The daily newspaper Down Under reported that Mr. Bush told Mr. Howard that Mr. Lieberman would be his most “formidable opponent” in the 2004 presidential election, assuming “he won the primaries.”
Meanwhile, Inside the Beltway yesterday reviewed 22 of the latest presidential polls conducted by major polling companies of registered voters who are either Democrats or Democratic-leaning independents. In virtually every nationwide survey, former Vermont Gov. Howard Dean is the front-runner. (The only time Mr. Dean doesn’t lead is when Sen. Hillary Rodham Clinton is thrown into the equation, at which time she commands an overwhelming first-place standing.)
As for Mr. Lieberman, in all 22 polls, he finishes anywhere from a distant second to fourth place, depending on the company conducting the canvassing.
Please vote
Here’s a handy list of upcoming primaries and caucuses for Democratic readers:
Jan. 19: Iowa caucus
Jan. 27: New Hampshire primary
Feb. 3: Arizona, Delaware, Missouri, South Carolina and Oklahoma primaries; New Mexico and North Dakota caucuses
Feb. 7: Michigan primary; Washington caucus
Feb. 8: Maine caucus
Feb. 10: Tennessee and Virginia primaries
Feb. 14: D.C. caucus
Feb. 17: Wisconsin primary
Feb. 24: Utah primary; Idaho caucus
March 2: California, Connecticut, Georgia, Maryland, Massachusetts, New York, Ohio, Rhode Island and Vermont primaries and Minnesota caucus.
I hereby resolve
’Tis the season for New Year’s resolutions, and as we usher in 2004, we thought we’d give readers the opportunity to tell politicians in Washington what you’d like to hear them resolve to accomplish in the coming year.
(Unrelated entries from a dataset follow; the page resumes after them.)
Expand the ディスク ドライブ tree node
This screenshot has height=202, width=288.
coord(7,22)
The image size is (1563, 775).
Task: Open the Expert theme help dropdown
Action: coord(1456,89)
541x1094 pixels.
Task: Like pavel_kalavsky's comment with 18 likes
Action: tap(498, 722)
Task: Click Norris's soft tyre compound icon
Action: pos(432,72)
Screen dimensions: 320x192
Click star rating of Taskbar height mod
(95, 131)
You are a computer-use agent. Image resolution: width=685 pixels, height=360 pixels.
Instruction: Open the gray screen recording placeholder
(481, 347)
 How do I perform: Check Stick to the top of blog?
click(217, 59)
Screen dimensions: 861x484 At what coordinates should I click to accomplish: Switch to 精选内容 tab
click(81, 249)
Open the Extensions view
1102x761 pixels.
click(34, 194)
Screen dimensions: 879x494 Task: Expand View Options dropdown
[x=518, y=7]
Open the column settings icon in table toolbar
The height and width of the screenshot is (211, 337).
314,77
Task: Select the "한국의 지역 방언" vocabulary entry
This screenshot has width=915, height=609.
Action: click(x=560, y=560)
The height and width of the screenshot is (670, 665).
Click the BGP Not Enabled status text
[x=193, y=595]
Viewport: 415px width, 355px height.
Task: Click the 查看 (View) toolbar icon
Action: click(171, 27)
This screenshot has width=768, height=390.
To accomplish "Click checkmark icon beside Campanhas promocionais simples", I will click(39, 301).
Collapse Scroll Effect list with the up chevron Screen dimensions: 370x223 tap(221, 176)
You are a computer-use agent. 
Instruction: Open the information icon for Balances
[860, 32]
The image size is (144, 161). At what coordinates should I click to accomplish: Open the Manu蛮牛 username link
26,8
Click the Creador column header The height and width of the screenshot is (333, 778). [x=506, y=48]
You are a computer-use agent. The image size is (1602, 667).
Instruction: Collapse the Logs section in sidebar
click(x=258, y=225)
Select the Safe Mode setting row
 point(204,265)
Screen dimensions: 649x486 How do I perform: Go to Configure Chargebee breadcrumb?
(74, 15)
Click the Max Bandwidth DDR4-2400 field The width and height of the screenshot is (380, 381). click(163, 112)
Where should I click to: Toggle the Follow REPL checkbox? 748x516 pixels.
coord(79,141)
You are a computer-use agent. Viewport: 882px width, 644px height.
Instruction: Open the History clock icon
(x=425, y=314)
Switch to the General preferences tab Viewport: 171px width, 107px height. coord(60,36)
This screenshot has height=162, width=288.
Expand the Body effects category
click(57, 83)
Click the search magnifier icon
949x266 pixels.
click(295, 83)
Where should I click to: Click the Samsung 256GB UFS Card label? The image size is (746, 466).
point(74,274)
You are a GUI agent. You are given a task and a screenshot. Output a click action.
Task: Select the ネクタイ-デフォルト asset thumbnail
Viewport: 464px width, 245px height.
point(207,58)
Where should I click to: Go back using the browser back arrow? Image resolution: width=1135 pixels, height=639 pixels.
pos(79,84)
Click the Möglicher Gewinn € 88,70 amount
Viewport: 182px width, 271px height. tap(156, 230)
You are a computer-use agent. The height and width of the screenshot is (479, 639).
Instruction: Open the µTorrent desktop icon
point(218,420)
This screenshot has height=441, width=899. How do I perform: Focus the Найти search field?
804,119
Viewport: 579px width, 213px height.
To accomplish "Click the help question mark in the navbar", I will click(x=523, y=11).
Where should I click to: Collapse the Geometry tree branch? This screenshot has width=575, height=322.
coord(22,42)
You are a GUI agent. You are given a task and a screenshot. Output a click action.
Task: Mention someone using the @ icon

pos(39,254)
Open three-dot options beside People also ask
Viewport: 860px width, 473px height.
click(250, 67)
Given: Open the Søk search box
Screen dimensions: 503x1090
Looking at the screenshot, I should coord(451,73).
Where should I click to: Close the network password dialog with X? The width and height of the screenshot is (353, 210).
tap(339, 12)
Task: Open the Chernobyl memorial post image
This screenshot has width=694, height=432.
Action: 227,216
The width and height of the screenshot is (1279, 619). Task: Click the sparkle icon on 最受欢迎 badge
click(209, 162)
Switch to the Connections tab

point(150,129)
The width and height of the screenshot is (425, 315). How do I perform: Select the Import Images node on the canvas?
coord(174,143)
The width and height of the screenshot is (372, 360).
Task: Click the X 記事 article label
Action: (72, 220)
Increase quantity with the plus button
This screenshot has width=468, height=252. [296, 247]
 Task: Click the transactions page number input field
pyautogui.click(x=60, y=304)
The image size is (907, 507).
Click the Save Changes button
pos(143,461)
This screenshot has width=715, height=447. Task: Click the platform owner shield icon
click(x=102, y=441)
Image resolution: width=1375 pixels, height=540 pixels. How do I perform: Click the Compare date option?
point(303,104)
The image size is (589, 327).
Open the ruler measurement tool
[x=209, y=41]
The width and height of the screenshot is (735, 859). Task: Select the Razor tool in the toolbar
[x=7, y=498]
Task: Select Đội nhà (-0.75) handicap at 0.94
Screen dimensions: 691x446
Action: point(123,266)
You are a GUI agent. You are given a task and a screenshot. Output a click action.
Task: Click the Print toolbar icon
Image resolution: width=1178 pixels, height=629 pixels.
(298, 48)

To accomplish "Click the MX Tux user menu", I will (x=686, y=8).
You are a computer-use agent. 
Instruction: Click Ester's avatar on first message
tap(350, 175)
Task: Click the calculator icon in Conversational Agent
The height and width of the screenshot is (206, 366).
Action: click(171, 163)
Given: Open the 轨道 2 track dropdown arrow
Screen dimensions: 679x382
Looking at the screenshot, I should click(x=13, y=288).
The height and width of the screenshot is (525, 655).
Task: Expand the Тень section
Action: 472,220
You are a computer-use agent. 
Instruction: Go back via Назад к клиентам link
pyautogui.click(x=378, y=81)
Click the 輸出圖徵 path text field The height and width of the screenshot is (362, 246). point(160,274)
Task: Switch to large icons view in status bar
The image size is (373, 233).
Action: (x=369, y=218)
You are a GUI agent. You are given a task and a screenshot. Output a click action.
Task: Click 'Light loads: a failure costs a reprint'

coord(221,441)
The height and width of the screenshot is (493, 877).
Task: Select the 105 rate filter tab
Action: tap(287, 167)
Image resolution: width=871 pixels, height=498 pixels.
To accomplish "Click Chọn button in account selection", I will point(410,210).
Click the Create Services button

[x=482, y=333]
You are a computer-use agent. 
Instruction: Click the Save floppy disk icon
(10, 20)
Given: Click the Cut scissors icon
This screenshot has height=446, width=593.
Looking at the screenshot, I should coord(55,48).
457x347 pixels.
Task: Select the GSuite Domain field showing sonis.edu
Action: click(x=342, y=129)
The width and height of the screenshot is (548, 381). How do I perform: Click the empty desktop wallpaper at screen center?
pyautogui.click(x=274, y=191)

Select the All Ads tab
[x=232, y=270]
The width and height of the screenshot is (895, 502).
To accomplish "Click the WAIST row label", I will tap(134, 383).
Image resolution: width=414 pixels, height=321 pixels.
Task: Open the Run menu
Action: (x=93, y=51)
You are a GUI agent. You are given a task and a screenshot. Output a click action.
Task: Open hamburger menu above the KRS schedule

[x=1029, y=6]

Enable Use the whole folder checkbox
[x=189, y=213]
Perhaps there’s a resolution you’d like President Bush to make. For example: “I resolve in 2004 to once and for all flush coward Osama bin Laden, dead or alive, from his hiding place.”
Or maybe there’s a resolution you’d like to hear from Democratic presidential candidate Joe Lieberman, such as: “I resolve never again to trust Al Gore.”
See how easy that was?
Put on your thinking caps and e-mail your, um, their New Year’s resolutions to jmccaslin@washingtontimes.com. Please include the name of the politician(s) and the suggested resolution(s), along with your name (initials will suffice) and hometown.
We will publish on New Year’s Day as many resolutions as will fit in this space.
Eschewing meat?
Any sensible person would
Avoid a mad cow if he could,
But I’m willing to take
A rare chance with a steak
’Cause there’s nothing that tastes so good.
— F.R. Duplantier
Panic prices
“You left out the best fact,” writes Inside the Beltway reader Bob Timms of Haddonfield, N.J., regarding our “cow facts” item yesterday. (We reminded Americans that the mad cow disease agent is not found in muscle meat that humans consume, such as steaks, roast or ground beef.)
“The panic many people are now letting seize their intellect ought to cause a temporary drop in steak prices,” Mr. Timms notes. “My taste buds are ready. Betcha yours are, too.”